WINE RESOURCES

I  N  T  E  R  N  A  T  I  O  N  A  L

South Australia


Straddling the centre of the Australian continent, South Australia is the wine industry's powerhouse State, producing most of the nation's wine and boasting some of the oldest individual vines in the world. The Venerable old vines found in South Australia's Barossa Valley and Adelaide Hills, through their isolation, survived the great phylloxera plagues  that  wiped out the vines of North America and Europe, and somewhat later, devastated Australia's eastern vineyards. Quarantine restrictions were introduced, saving South Australia's vines from Phylloxera, and ensuring the State retained  its grape growing status.

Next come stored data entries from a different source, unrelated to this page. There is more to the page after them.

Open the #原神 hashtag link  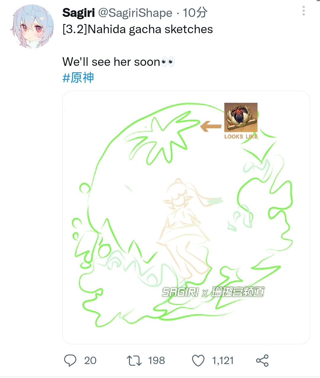point(78,78)
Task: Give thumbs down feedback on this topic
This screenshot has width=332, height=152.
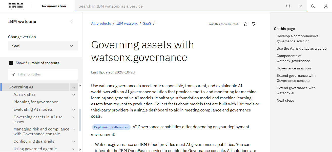Action: 253,24
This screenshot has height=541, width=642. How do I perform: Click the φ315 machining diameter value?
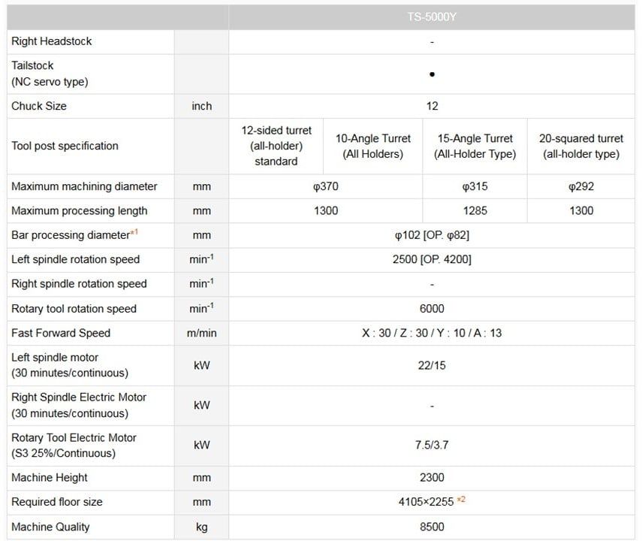click(475, 186)
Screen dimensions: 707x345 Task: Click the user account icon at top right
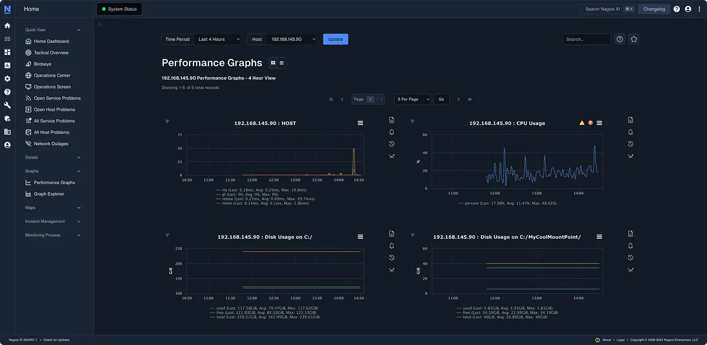[688, 9]
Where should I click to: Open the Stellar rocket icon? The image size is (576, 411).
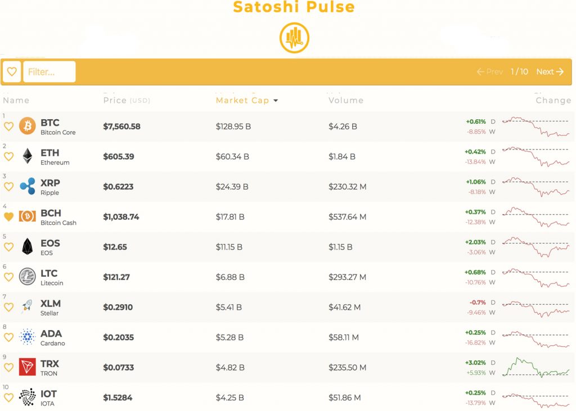pyautogui.click(x=27, y=306)
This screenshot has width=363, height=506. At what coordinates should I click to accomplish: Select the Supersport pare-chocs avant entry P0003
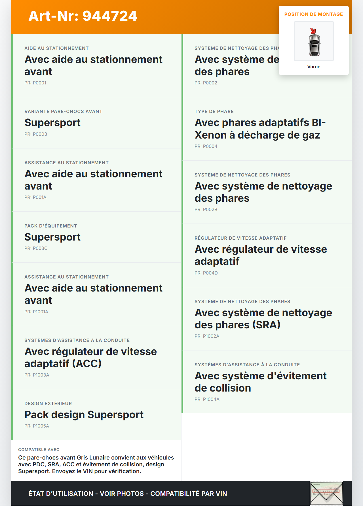(96, 123)
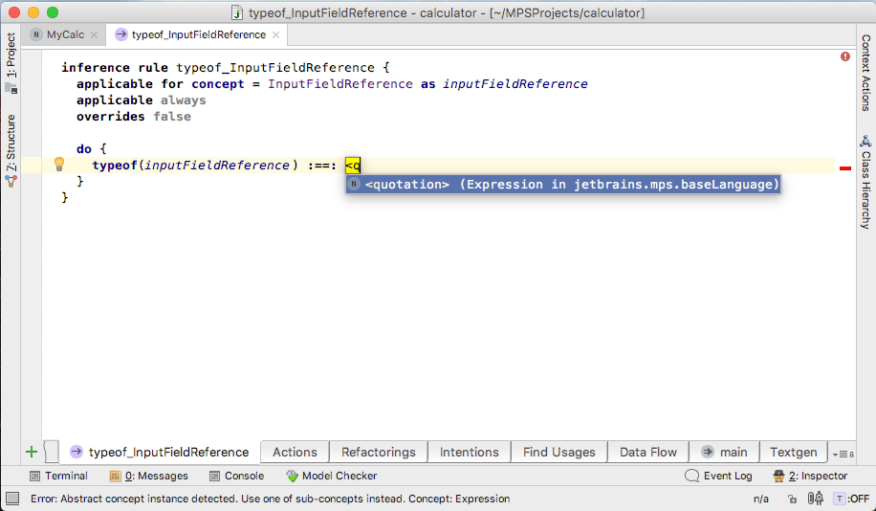Click the lock icon in the status bar
Screen dimensions: 876x511
792,499
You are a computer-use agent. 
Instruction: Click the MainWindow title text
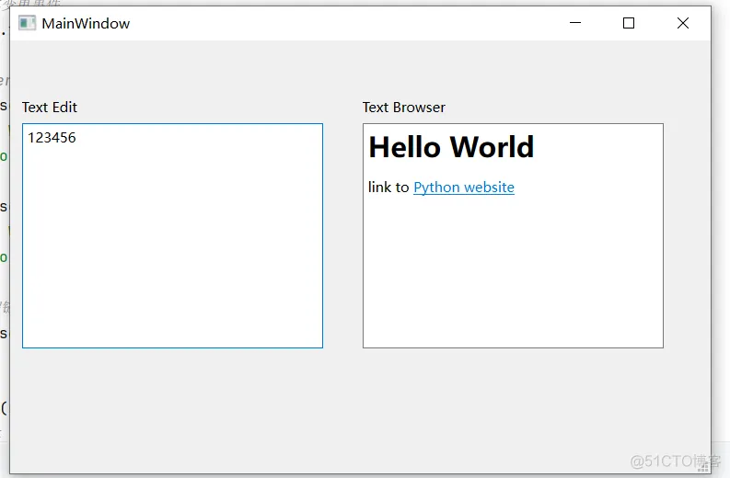[86, 23]
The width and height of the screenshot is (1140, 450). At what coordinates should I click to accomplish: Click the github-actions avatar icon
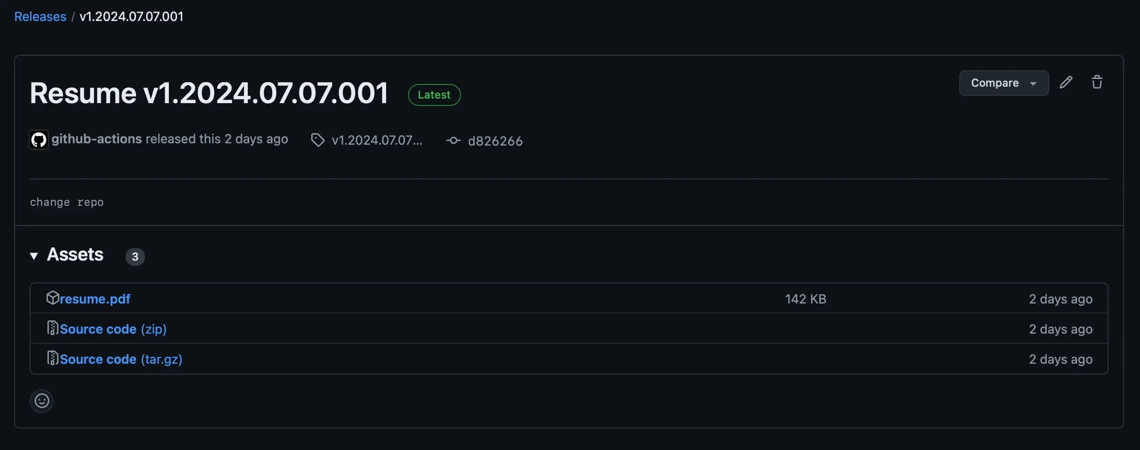click(x=38, y=139)
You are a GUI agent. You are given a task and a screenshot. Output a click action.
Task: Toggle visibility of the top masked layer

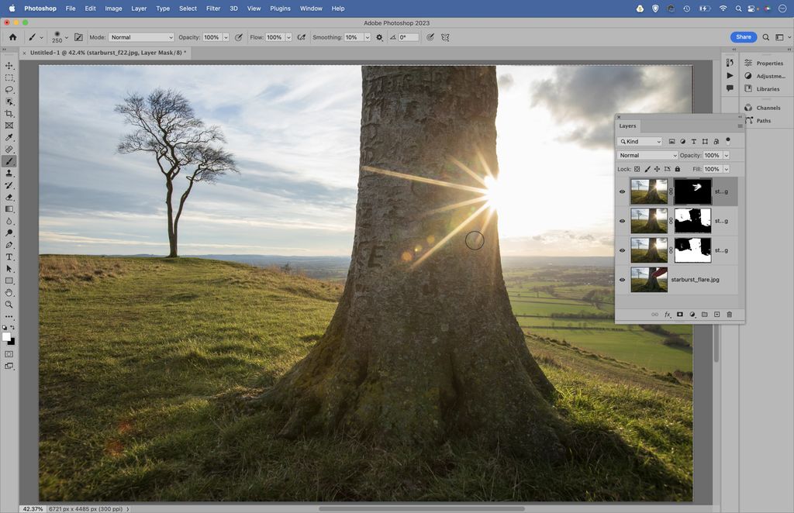(623, 191)
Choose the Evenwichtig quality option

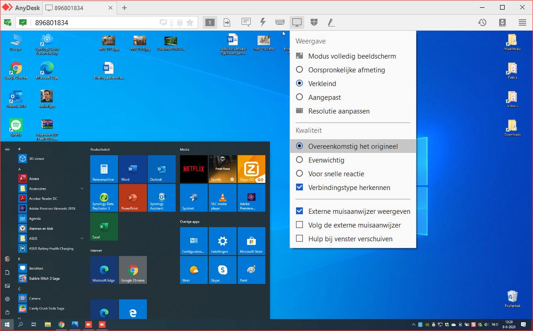coord(332,160)
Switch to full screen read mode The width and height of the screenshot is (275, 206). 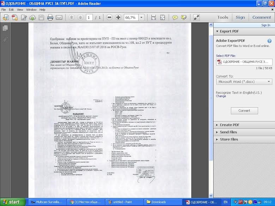(x=196, y=17)
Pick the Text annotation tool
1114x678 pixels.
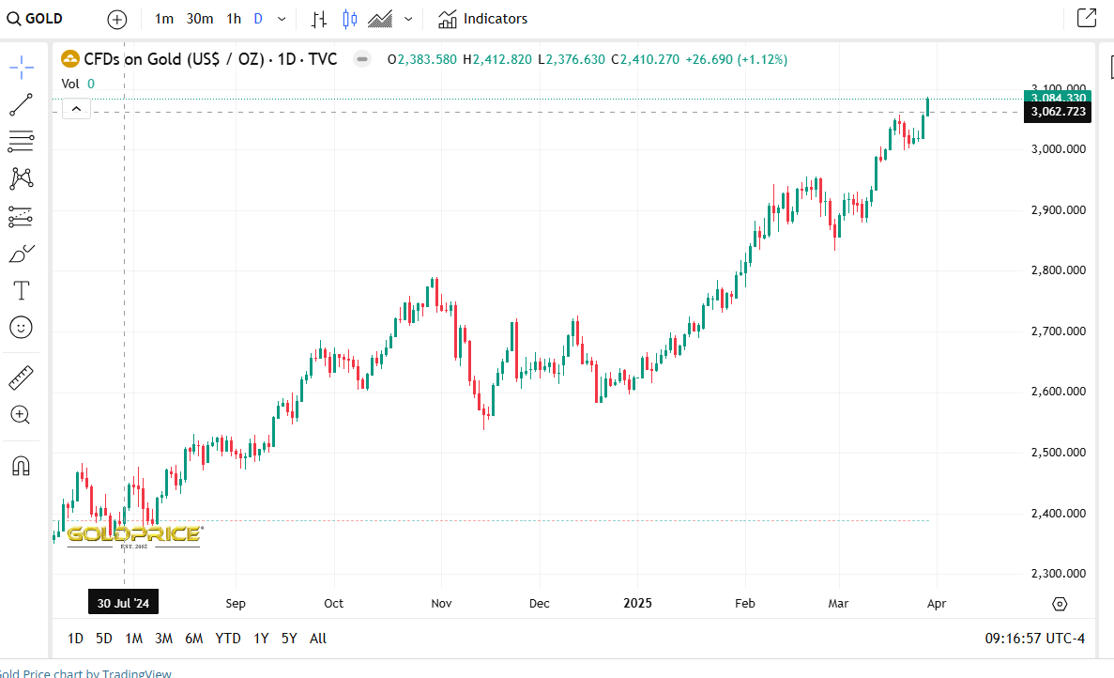pyautogui.click(x=22, y=290)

In addition to being host to some of the world's oldest vines, the state also has a diversity of regions rangingfrom the relatively warm temperate climate of the Barossa Valley through to the maritime precincts of the McLAren Vale, Southern Fleurieu, Currency Creek and on the Fleurieu Peninsula and across the cooler Adelaide Hills region to the hotter Riverland region on the Murray River.

The south-eastern part of the State includes the Limestone Coast zone and the "terra rossa" soils overlying limestone which give rise to district elegant reds of the Coonawarra region. The "Limestone Coast" zone - which also includes the Padthaway, Wrattonbully and Mount Benson regions - is buiding its own reputation for wines that are not only influenced by the region's eponymous limestone but the tempering breezes of the nearby Southern Ocean.